*** Excerpted records ***

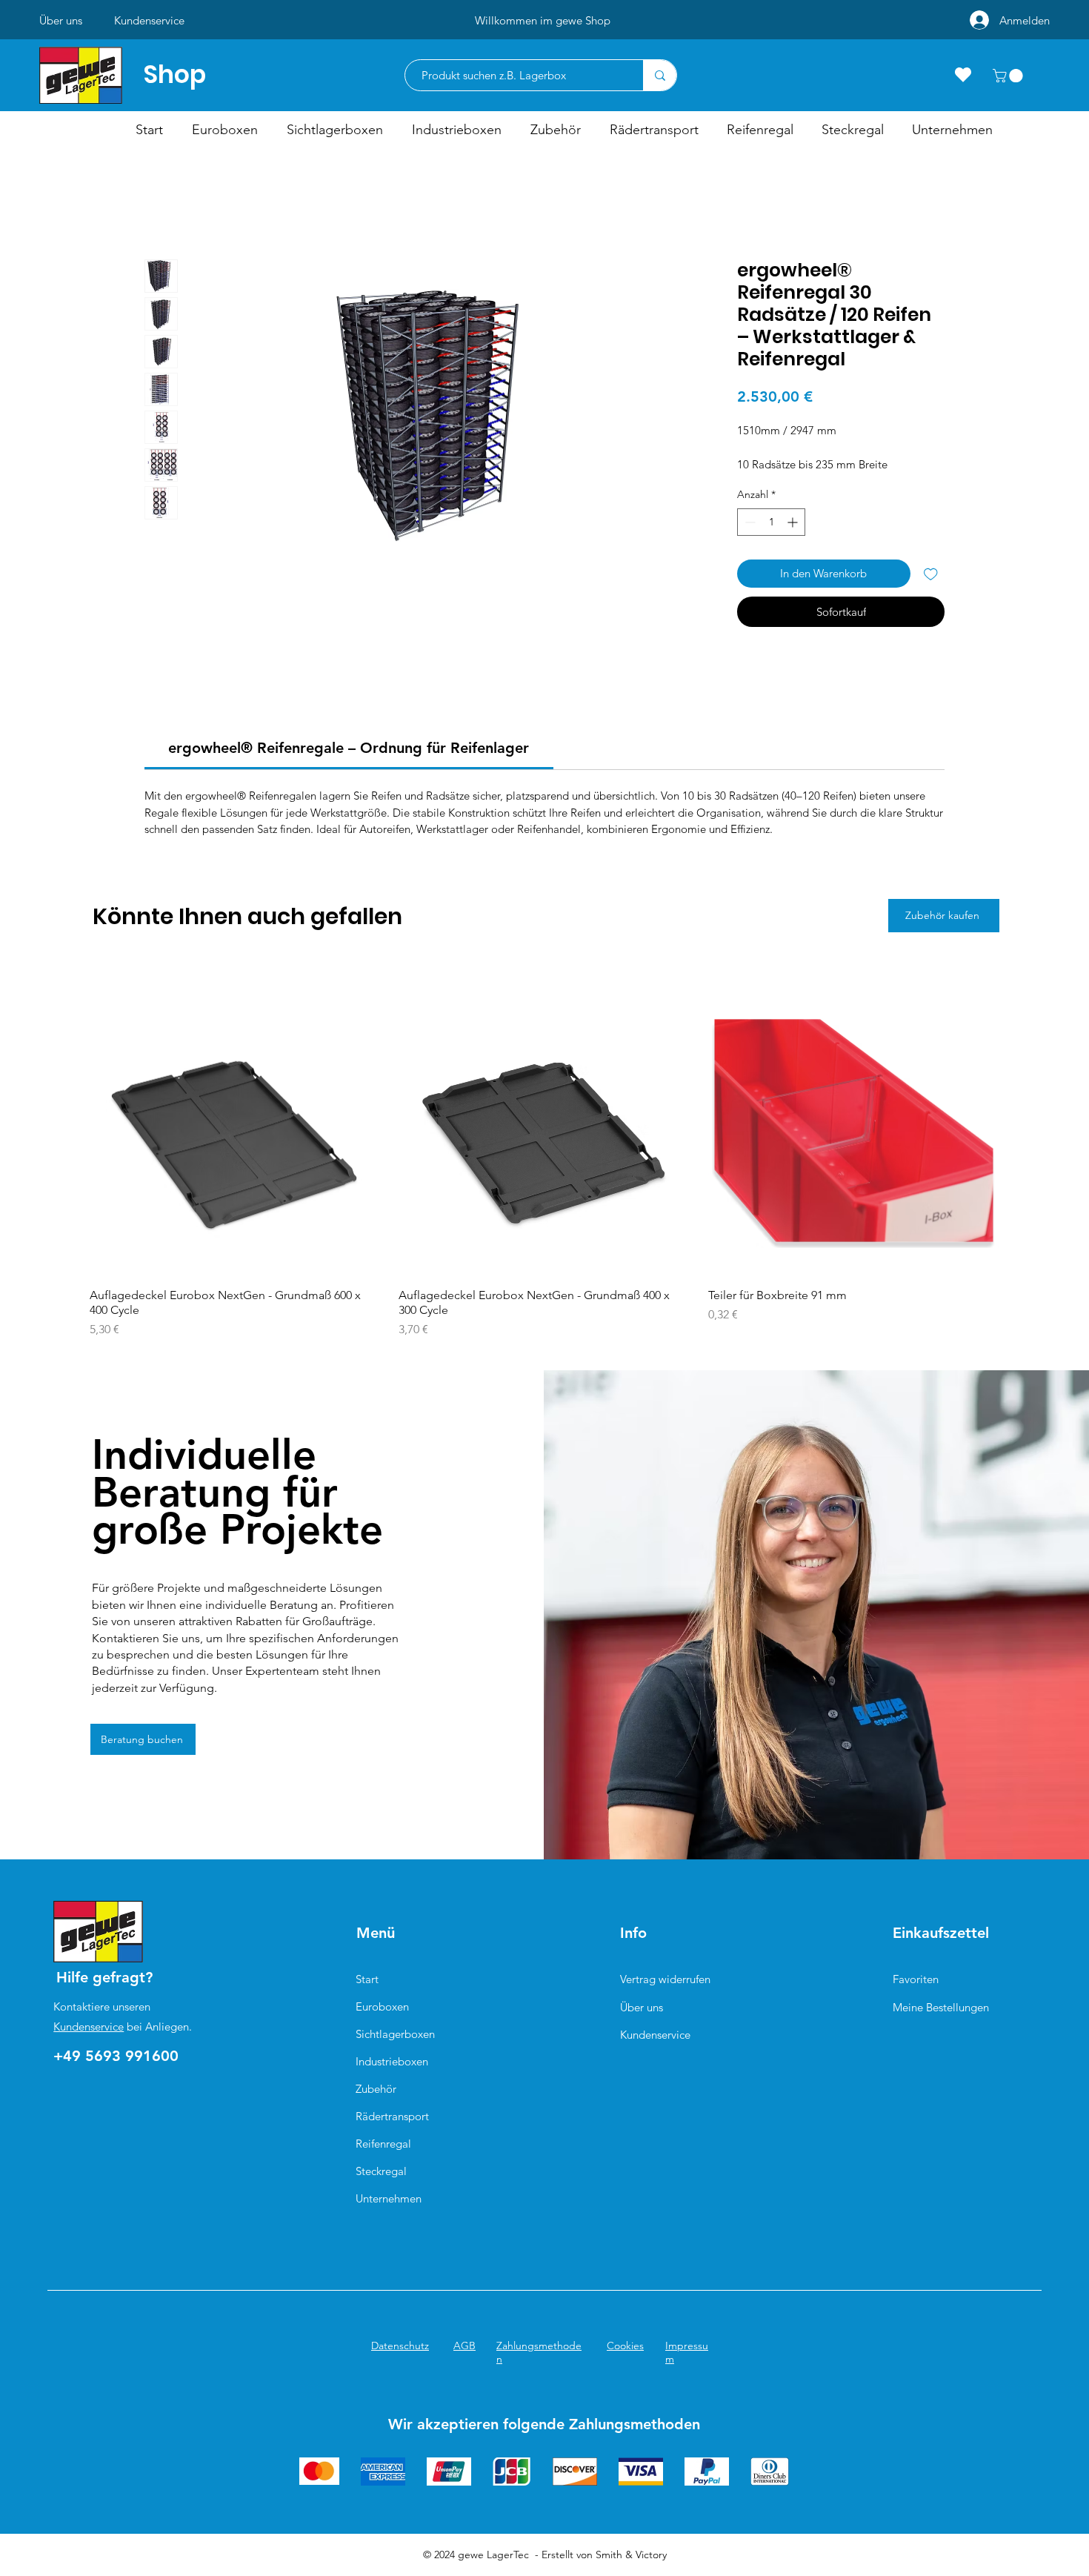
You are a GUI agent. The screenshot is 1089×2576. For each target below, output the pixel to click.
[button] (1009, 75)
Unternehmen (389, 2198)
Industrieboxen (392, 2061)
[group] (544, 1161)
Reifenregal (383, 2144)
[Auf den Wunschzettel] (930, 574)
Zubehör (376, 2089)
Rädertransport (392, 2116)
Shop (175, 74)
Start (367, 1979)
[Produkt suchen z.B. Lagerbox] (659, 75)
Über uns (641, 2007)
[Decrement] (748, 522)
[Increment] (794, 522)
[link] (348, 748)
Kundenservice (88, 2026)
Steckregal (381, 2171)
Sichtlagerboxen (395, 2034)
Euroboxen (382, 2006)
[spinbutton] (771, 522)
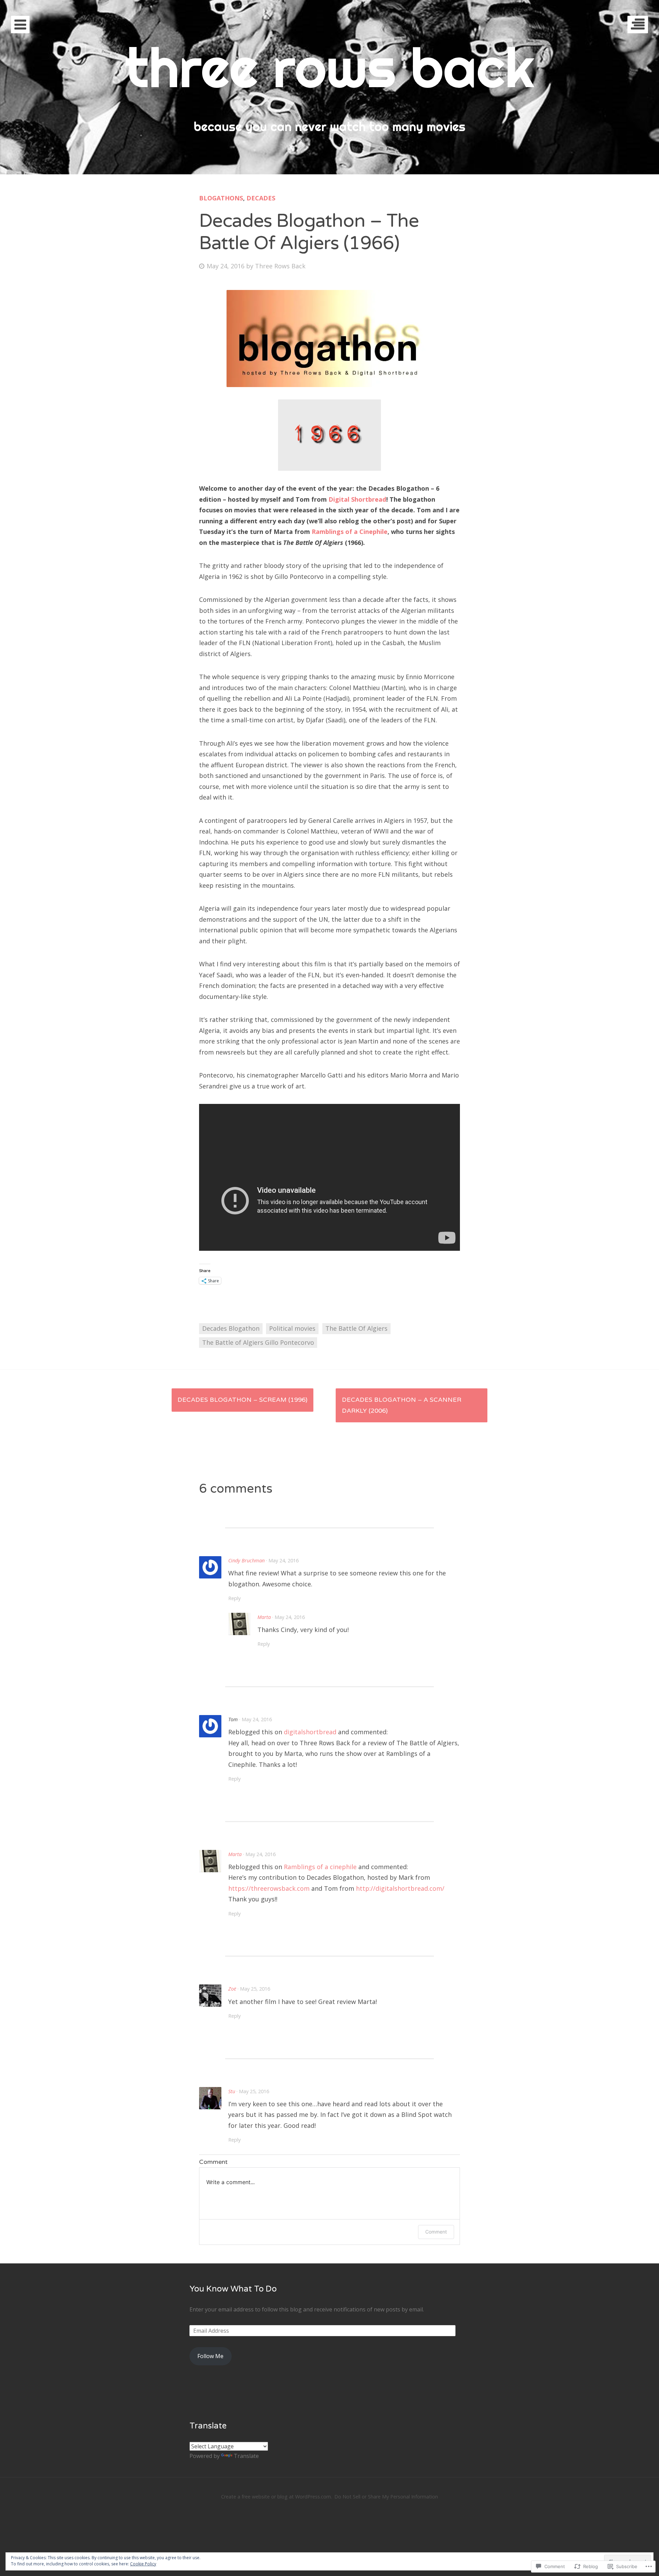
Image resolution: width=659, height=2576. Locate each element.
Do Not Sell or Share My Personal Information (386, 2496)
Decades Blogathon (230, 1328)
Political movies (292, 1328)
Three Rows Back (280, 266)
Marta (264, 1617)
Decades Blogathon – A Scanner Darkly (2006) (401, 1405)
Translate (246, 2456)
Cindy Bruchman (246, 1560)
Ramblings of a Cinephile (350, 531)
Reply (234, 1598)
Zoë (232, 1988)
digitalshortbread (310, 1732)
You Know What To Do (233, 2289)
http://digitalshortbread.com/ (400, 1888)
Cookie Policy (143, 2564)
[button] (329, 338)
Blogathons (221, 198)
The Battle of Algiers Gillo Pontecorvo (258, 1342)
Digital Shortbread (357, 499)
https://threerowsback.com (269, 1888)
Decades (260, 198)
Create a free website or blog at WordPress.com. (276, 2496)
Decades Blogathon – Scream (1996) (242, 1399)
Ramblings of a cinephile (320, 1867)
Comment (436, 2232)
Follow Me (210, 2356)
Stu (231, 2091)
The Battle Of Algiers (356, 1328)
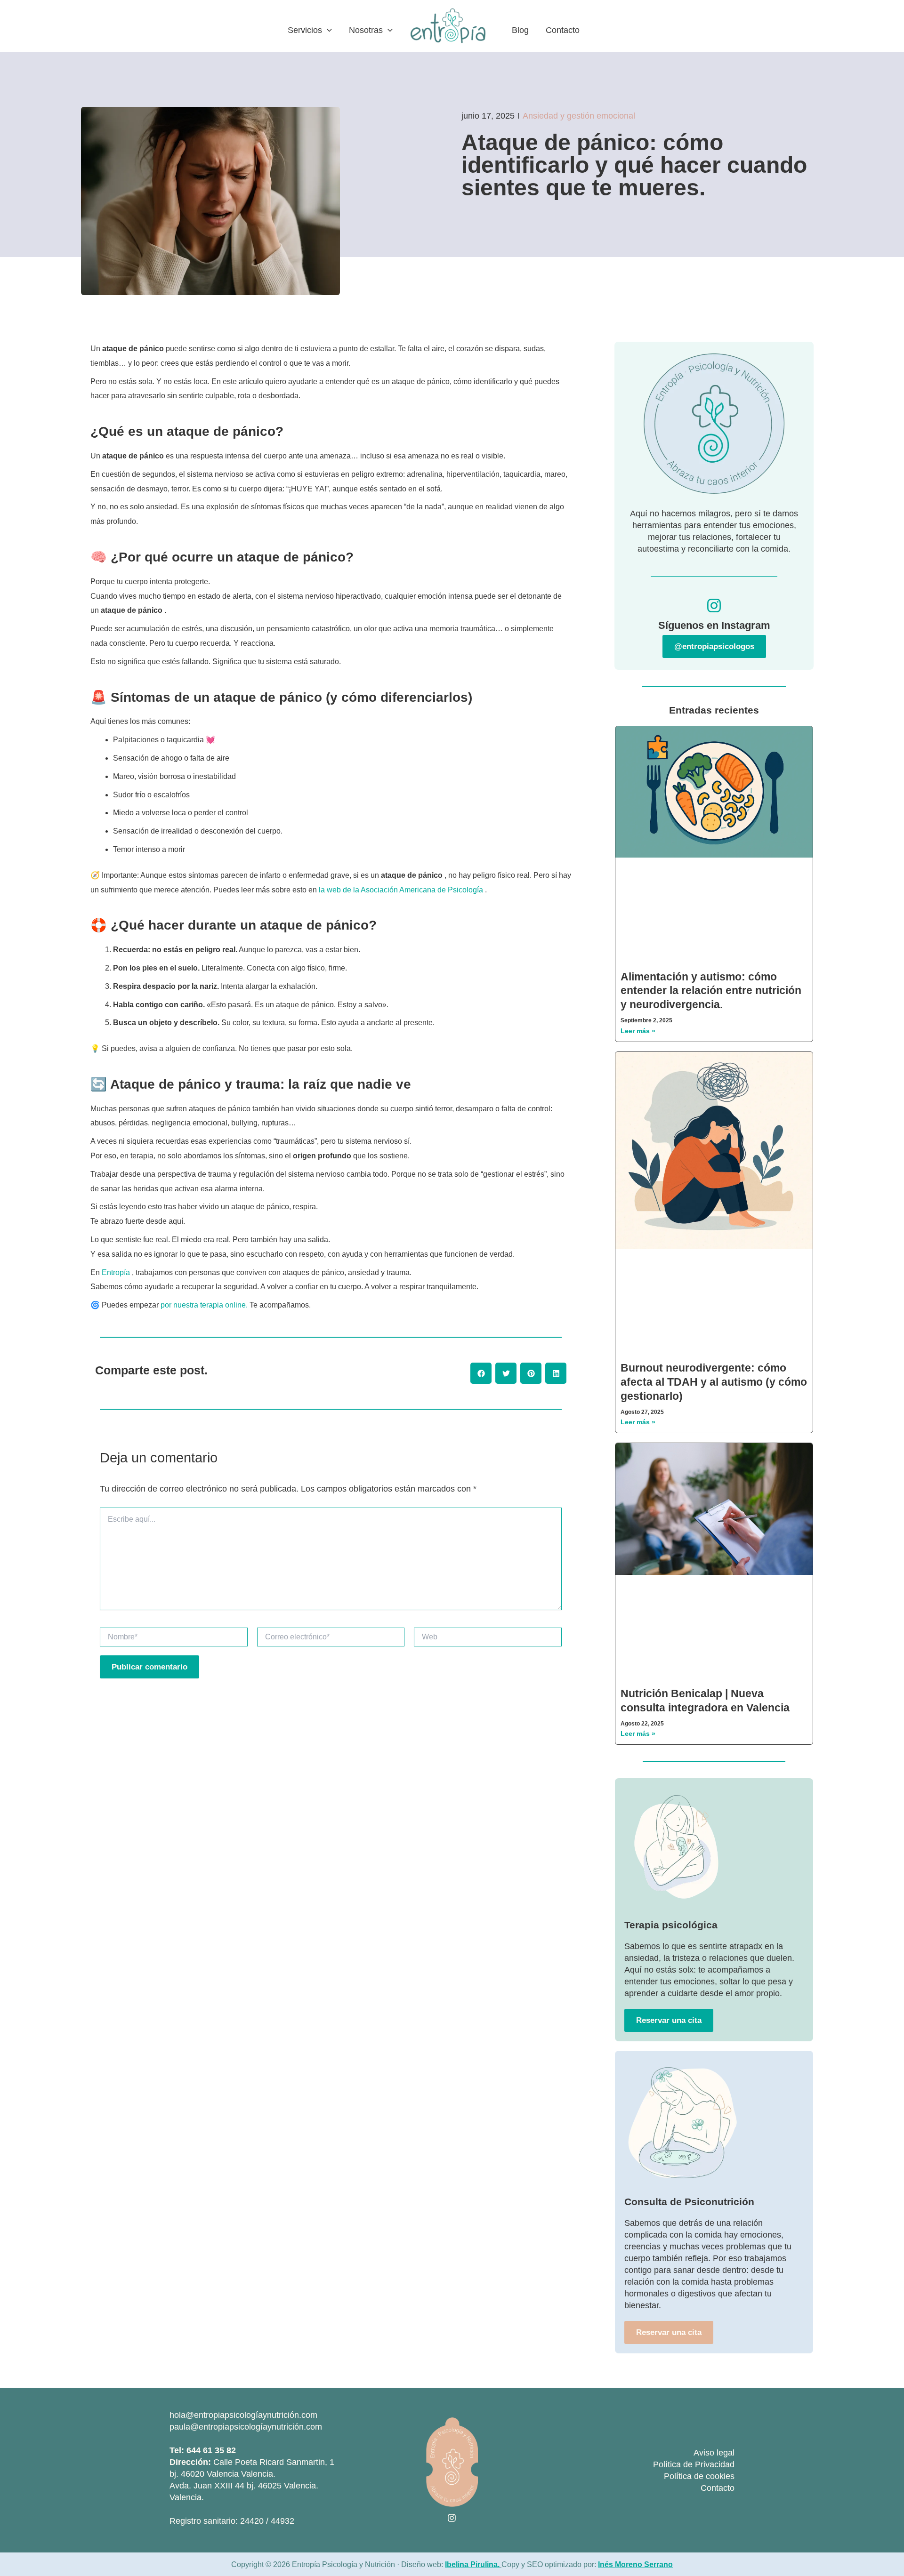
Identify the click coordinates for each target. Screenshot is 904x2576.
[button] (327, 30)
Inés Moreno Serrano (635, 2564)
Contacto (717, 2488)
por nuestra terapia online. (204, 1305)
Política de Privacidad (693, 2464)
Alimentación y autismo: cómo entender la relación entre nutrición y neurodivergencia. (711, 991)
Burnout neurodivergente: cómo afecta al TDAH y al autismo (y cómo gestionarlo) (714, 1382)
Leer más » (638, 1031)
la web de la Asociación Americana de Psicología (401, 890)
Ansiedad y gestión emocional (579, 115)
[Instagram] (451, 2517)
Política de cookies (699, 2476)
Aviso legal (714, 2452)
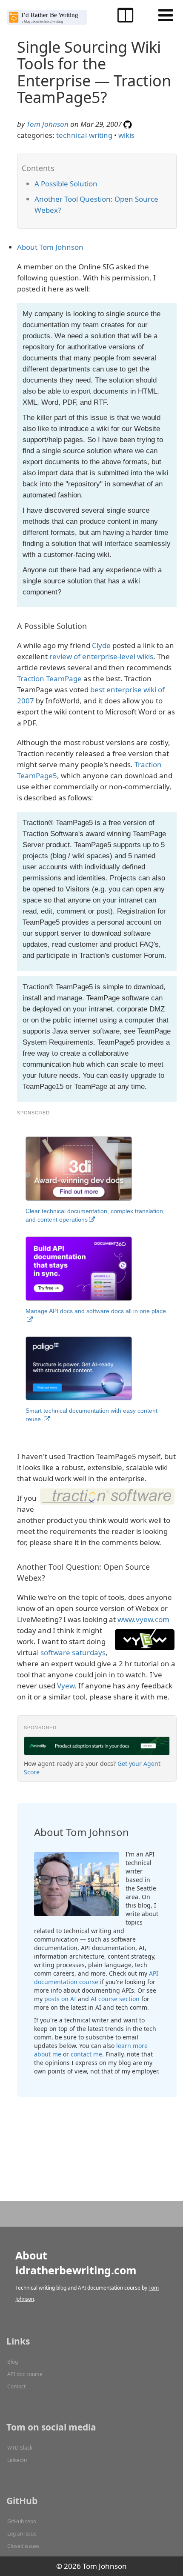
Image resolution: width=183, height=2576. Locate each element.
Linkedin (17, 2460)
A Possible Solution (65, 183)
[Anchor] (102, 183)
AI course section (115, 1999)
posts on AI (60, 1999)
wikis (126, 135)
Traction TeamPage (49, 678)
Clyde (101, 645)
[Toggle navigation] (165, 15)
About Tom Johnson (50, 247)
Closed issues (23, 2546)
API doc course (25, 2374)
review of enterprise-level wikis (101, 656)
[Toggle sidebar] (125, 15)
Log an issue (22, 2533)
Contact (16, 2386)
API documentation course (96, 1977)
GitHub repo (21, 2521)
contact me (86, 2054)
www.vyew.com (143, 1619)
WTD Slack (19, 2447)
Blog (12, 2361)
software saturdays (73, 1652)
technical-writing (84, 135)
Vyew (65, 1686)
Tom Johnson (47, 124)
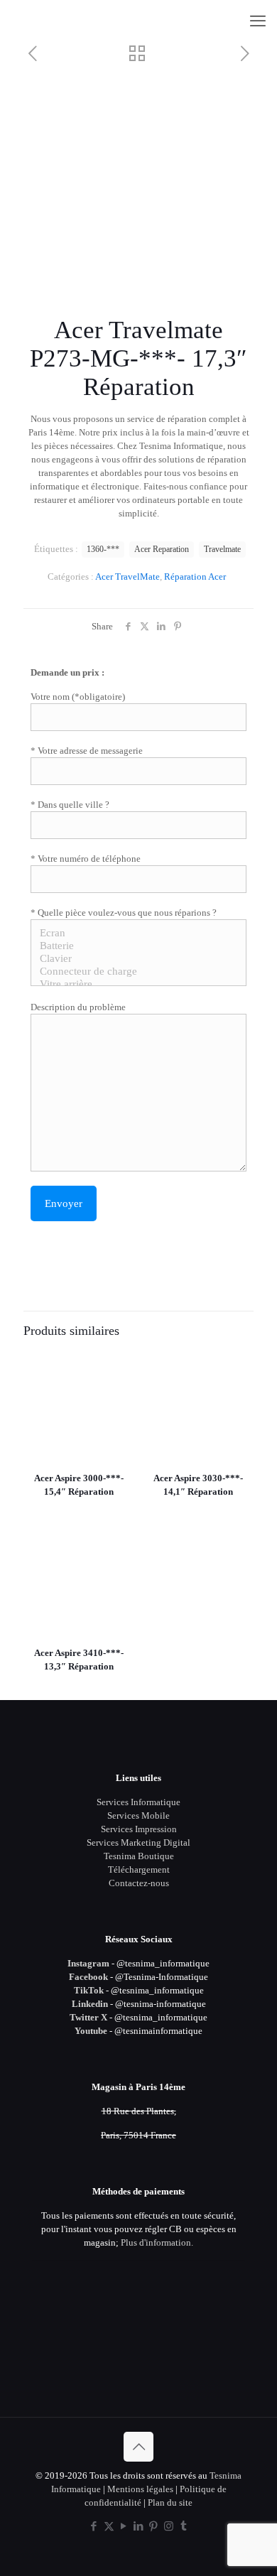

*** End of Excerpted records ***

• [Exercise objective] Would you please restate the records word for word, excluding any images?

• [Response]
You are a GUI agent. The screenshot is 1089×2576. For each target below, output the pixel to click.
[button] (1009, 75)
Unternehmen (389, 2198)
Industrieboxen (392, 2061)
[group] (544, 1161)
Reifenregal (383, 2144)
[Auf den Wunschzettel] (930, 574)
Zubehör (376, 2089)
Rädertransport (392, 2116)
Shop (175, 74)
Start (367, 1979)
[Produkt suchen z.B. Lagerbox] (659, 75)
Über uns (641, 2007)
[Decrement] (748, 522)
[Increment] (794, 522)
[link] (348, 748)
Kundenservice (88, 2026)
Steckregal (381, 2171)
Sichtlagerboxen (395, 2034)
Euroboxen (382, 2006)
[spinbutton] (771, 522)
Image resolution: width=659, height=2576. Locate each element.
Do Not Sell or Share My Personal Information (386, 2496)
Decades Blogathon (230, 1328)
Political movies (292, 1328)
Three Rows Back (280, 266)
Marta (264, 1617)
Decades Blogathon – A Scanner Darkly (2006) (401, 1405)
Translate (246, 2456)
Cindy Bruchman (246, 1560)
Ramblings of a Cinephile (350, 531)
Reply (234, 1598)
Zoë (232, 1988)
digitalshortbread (310, 1732)
You Know What To Do (233, 2289)
http://digitalshortbread.com/ (400, 1888)
Cookie Policy (143, 2564)
[button] (329, 338)
Blogathons (221, 198)
The Battle of Algiers Gillo Pontecorvo (258, 1342)
Digital Shortbread (357, 499)
https://threerowsback.com (269, 1888)
Decades (260, 198)
Create a free website or blog at WordPress.com. (276, 2496)
Decades Blogathon – Scream (1996) (242, 1399)
Ramblings of a cinephile (320, 1867)
Comment (436, 2232)
Follow Me (210, 2356)
Stu (231, 2091)
The Battle Of Algiers (356, 1328)
Identify the click coordinates for each target. Screenshot is 904x2576.
[button] (327, 30)
Inés Moreno Serrano (635, 2564)
Contacto (717, 2488)
por nuestra terapia online. (204, 1305)
Política de Privacidad (693, 2464)
Alimentación y autismo: cómo entender la relación entre nutrición y neurodivergencia. (711, 991)
Burnout neurodivergente: cómo afecta al TDAH y al autismo (y cómo gestionarlo) (714, 1382)
Leer más » (638, 1031)
la web de la Asociación Americana de Psicología (401, 890)
Ansiedad y gestión emocional (579, 115)
[Instagram] (451, 2517)
Política de cookies (699, 2476)
Aviso legal (714, 2452)
Image resolution: width=183, height=2576. Locate each element.
Linkedin (17, 2460)
A Possible Solution (65, 183)
[Anchor] (102, 183)
AI course section (115, 1999)
posts on AI (60, 1999)
wikis (126, 135)
Traction TeamPage (49, 678)
Clyde (101, 645)
[Toggle navigation] (165, 15)
About Tom Johnson (50, 247)
Closed issues (23, 2546)
API doc course (25, 2374)
review of enterprise-level wikis (101, 656)
[Toggle sidebar] (125, 15)
Log an issue (22, 2533)
Contact (16, 2386)
API documentation course (96, 1977)
GitHub repo (21, 2521)
contact me (86, 2054)
www.vyew.com (143, 1619)
WTD Slack (19, 2447)
Blog (12, 2361)
software saturdays (73, 1652)
technical-writing (84, 135)
Vyew (65, 1686)
Tom Johnson (47, 124)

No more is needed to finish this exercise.